[Csv] Status

Thu Jan 30 18:57:45 CET 2003

On Wed, 2003-01-29 at 18:48, Skip Montanaro wrote:
> It would appear we are converging on dialects as data-only classes
> (subclassable but with no methods).  I'll update the PEP.  Many other ideas
> have been floating through the list, and while I haven't been deleting the
> messages, I haven't been adding them to the PEP either.  Can someone help
> with that?

A comment on the dialect classes:  I think a validate() method would be
good in the base dialect class.  A separate validate function would do
just as well, but it seems logical to make it part of the class.

> I'd like to get the wording in the PEP to converge on our current thoughts
> and announce it on c.l.py and python-dev sometime tomorrow.  I think we will
> get a lot of feedback from both camps, hopefully some of it useful. ;-)

Undoubtedly Timothy Rue will inform us that we are wasting our time as
the VIC will solve this problem as well (after all, input->9
commands->output), but if you think you can live with that, sure.

> I just finished making a pass through the messages I hadn't deleted (and
> then saved them to a csv mbox file since the list appears to still not be
> archiving).  Here's what I think we've concluded:
> 
>     * Dialects are a set of defaults, probably implemented as classes (which
>       allows subclassing, whereas dicts wouldn') and the default dialect
>       named as something like csv.dialects.excel or "excel" if we allow
>       string specifiers.  (I think strings work well at the API, simply
>       because they are shorter and can more easily be presented in GUI
>       tools.)

Agreed.  Just to clarify, these strings will still be stored in a
dictionary ("settings" or "dialects")?

>     * A csvutils module should be at least scoped out which might do a fair
>       number of things:
> 
>       - Implements one or more sniffers for parameter types
> 
>       - Validates CSV files (e.g., constant number of columns, type
>         constraints on column values, compares against given dialect)
> 
>       - Generate a sniffer from a CSV file
> 
>     * These individual parameters are necessary (hopefully the names will be
>       enough clue as to there meaning): quote_char, quoting ("auto",
>       "always", "nonnumeric", "never"), delimiter, line_terminator,
>       skip_whitespace, escape_char, hard_return.  Are there others?
> 
>     * We're still undecided about None (I certainly don't think it's a valid
>       value to be writing to CSV files)

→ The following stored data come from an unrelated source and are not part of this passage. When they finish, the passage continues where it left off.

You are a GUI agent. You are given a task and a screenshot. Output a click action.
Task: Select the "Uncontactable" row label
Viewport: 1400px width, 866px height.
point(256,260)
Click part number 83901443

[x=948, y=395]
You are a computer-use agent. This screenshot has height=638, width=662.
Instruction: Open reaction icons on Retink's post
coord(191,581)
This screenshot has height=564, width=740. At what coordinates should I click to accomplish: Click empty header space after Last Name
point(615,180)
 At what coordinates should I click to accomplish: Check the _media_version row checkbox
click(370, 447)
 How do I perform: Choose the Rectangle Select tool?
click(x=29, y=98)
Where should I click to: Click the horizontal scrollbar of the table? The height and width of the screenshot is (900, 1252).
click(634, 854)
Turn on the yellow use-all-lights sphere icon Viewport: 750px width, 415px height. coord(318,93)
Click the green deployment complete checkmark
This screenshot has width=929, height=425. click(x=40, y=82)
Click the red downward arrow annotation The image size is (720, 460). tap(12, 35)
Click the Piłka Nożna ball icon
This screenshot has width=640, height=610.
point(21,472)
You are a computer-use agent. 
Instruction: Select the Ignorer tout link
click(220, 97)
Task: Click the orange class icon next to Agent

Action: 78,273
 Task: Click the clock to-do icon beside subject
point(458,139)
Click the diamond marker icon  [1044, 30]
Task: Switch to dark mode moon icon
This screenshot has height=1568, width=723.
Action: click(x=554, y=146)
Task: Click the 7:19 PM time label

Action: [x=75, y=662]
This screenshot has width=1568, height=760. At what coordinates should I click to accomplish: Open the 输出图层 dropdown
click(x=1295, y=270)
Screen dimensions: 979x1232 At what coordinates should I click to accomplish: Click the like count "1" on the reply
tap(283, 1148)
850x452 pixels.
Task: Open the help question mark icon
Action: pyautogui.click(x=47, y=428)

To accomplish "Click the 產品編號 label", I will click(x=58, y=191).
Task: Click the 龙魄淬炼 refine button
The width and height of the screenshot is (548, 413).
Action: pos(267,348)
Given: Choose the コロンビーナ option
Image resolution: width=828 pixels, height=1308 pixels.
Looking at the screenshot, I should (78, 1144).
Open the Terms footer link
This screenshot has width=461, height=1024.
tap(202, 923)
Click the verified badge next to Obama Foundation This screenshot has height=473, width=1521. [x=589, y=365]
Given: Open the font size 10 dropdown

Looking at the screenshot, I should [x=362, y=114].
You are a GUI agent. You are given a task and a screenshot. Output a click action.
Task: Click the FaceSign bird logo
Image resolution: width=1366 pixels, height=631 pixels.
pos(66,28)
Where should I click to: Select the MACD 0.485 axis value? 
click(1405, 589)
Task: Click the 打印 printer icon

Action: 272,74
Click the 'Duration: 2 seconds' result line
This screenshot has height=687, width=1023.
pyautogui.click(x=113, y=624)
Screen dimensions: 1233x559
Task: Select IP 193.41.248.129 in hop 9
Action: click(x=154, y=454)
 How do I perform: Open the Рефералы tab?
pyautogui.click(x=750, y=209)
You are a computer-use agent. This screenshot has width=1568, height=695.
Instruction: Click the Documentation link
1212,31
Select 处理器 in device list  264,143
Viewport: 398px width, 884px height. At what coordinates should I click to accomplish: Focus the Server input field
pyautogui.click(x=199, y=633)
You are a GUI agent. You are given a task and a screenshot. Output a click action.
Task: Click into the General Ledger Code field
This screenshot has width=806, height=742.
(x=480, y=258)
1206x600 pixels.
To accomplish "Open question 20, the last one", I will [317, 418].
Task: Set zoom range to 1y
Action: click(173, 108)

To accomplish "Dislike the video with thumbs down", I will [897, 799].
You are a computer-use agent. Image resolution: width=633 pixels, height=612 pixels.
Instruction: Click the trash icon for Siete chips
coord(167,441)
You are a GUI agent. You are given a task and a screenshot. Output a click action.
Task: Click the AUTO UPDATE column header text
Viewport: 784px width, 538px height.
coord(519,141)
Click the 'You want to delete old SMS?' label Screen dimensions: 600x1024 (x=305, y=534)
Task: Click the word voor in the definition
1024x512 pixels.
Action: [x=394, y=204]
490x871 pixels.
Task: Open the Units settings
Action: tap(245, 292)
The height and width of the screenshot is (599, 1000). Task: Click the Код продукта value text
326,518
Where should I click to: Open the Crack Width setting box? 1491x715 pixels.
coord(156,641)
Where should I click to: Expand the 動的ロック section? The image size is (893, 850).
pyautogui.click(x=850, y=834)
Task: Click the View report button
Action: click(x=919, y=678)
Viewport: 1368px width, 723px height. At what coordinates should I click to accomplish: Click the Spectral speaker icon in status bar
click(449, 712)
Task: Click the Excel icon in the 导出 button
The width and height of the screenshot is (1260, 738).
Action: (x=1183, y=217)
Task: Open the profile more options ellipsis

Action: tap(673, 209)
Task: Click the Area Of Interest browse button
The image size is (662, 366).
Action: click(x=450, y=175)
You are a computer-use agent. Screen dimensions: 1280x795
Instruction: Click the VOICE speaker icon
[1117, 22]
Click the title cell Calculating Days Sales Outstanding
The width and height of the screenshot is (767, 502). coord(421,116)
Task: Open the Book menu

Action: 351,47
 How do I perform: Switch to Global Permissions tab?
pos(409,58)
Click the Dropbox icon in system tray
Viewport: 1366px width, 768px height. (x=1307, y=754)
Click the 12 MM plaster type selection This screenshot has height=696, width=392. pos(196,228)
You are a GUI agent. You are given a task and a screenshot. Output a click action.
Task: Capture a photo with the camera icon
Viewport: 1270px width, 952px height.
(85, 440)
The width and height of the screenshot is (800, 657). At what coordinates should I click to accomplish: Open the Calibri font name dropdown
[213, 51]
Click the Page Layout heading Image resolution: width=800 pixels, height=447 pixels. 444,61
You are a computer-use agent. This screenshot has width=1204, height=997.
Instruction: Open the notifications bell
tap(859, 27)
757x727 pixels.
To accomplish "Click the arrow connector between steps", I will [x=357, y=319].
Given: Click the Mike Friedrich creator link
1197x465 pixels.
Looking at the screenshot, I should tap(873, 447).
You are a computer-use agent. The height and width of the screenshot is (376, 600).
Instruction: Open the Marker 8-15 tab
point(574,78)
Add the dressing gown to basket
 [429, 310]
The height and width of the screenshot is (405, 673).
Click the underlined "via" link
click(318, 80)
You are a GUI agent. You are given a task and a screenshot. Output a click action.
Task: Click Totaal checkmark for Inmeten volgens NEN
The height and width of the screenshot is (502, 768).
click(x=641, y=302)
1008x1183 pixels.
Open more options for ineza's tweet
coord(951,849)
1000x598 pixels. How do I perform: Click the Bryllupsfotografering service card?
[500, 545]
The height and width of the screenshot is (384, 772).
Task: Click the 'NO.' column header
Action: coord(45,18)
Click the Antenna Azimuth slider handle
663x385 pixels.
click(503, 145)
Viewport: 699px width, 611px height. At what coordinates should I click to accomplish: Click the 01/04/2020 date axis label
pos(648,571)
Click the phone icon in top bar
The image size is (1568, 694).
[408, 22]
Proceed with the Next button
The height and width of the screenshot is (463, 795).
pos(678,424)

IMO, None should be mapped to '', so [None, None, None] would be saved
as ,, or "","","" if quoting="always".  I can't think of any reasonable
alternative.  However, it is arguable whether reading ,, should return
[None,None,None] or ['','',''].  I'd vote for the latter since we
explicitly are not doing conversions between strings and Python types
('6' doesn't become 6).

>     * Rows can have variable numbers of columns and the application is
>       responsible for deciding on and enforcing max_rows or max_cols.
> 
>     * Don't raise exceptions needlessly.  For example, specifying
>       quoting="never" and not specifying a value for escape_char would be
>       okay until you encounter a field when writing which contains the
>       delimiter.
>
>     * Files have to be opened in binary mode (we can check the mode
>       attribute I believe) so we can do the right thing with line
>       terminators.
> 
>     * Data values should always be returned as strings, even if they are
>       valid numbers.  Let the application do data conversion.
> 
> Other stuff we haven't talked about much:
> 
>     * Unicode.  I think we punt on this for now and just pretend that
>       passing codecs.open(csvfile, mode, encoding) is sufficient.  I'm sure
>       Martin von Löwis will let us know if it isn't. ;-) Dave said, "The low
>       level parser (C code) is probably going to need to handle unicode."
>       Let's wait and see how well codecs.open() works for us.
> 
>     * We know we need tests but haven't talked much about them.  I vote for
>       PyUnit as much as possible, though a certain amount of manual testing
>       using existing spreadsheets and databases will be required.

+1.  Testing all the corner cases is going to take some care.

>     * Exceptions.  We know we need some.  We should start with CSVError and
>       try to avoid getting carried away with things.  If need be, we can add
>       a code field to the class.  I don't like the idea of having 17
>       different subclasses of CSVError though.  It's too much complexity for
>       most users.

I can only count to 12 (or was it 11?), so this would be good for me as
well.

-- 
Cliff Wells, Software Engineer
Logiplex Corporation (www.logiplex.net)
(503) 978-6726 x308  (800) 735-0555 x308